Foi o princípio de uma reviravolta na política cearense. Cid continua favorito na disputa, com índices de intenção de voto que variam de 47% a 49%. Mas enfrenta, além de Cals (7% a 9%), o ex-governador que derrotou em 2006, Lúcio Alcântara, do PR (23% a 27%). A torcida dos adversários é para levar a disputa para o segundo turno. Embora apoie Dilma Rousseff (PT) para presidente, como Cid, Lúcio é o candidato que, para o eleitor, mais representa a oposição. Em 2006, ele era governador pelo PSDB e disputou a reeleição à revelia de Tasso, principal liderança do seu partido. O senador preferia apoiar Cid e, contrariado, ficou distante da campanha estadual.

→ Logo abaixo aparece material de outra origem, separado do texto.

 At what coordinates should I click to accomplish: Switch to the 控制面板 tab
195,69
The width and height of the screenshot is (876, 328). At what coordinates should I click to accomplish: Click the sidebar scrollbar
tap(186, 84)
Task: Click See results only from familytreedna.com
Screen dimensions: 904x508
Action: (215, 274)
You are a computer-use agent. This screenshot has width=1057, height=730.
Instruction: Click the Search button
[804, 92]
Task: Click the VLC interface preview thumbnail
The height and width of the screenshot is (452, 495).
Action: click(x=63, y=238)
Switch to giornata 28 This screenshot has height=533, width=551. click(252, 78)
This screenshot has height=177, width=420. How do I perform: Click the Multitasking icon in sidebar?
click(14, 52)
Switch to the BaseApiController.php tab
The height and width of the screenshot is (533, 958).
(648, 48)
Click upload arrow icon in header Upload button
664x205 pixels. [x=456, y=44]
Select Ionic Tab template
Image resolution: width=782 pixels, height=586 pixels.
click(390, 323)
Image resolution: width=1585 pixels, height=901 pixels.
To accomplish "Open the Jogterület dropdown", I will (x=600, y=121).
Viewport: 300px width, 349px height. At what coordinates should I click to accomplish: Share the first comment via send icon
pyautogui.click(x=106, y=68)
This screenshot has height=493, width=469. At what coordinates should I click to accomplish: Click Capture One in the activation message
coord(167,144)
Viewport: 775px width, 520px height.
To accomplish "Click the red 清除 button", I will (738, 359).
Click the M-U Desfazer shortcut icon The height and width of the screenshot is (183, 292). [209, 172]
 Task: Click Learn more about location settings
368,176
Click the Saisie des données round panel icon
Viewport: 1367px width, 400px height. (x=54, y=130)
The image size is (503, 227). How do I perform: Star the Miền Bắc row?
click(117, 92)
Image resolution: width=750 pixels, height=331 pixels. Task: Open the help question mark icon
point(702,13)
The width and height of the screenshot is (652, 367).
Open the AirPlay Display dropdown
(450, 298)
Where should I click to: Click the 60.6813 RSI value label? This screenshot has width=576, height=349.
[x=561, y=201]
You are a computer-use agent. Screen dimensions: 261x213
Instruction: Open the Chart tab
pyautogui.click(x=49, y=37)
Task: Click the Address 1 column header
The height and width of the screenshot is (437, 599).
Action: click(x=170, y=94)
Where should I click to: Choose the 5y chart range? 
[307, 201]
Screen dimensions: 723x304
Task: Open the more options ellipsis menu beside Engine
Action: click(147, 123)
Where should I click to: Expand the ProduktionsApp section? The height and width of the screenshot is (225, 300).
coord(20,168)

Marcos Cals, 46 anos, deputado estadual por seis mandatos e presidente da Assembleia Legislativa do Estado por três vezes, ainda precisa justificar sua oposição a Cid, de cujo governo foi secretário de Justiça com aval do PSDB. O partido dava "apoio administrativo" à gestão estadual até o rompimento de Tasso. Ele que era responsável por um "pequeno setor do governo" e agora percebe os problemas. "O governo está muito focado em obra, prédio e cal. Tem que humanizar", afirma.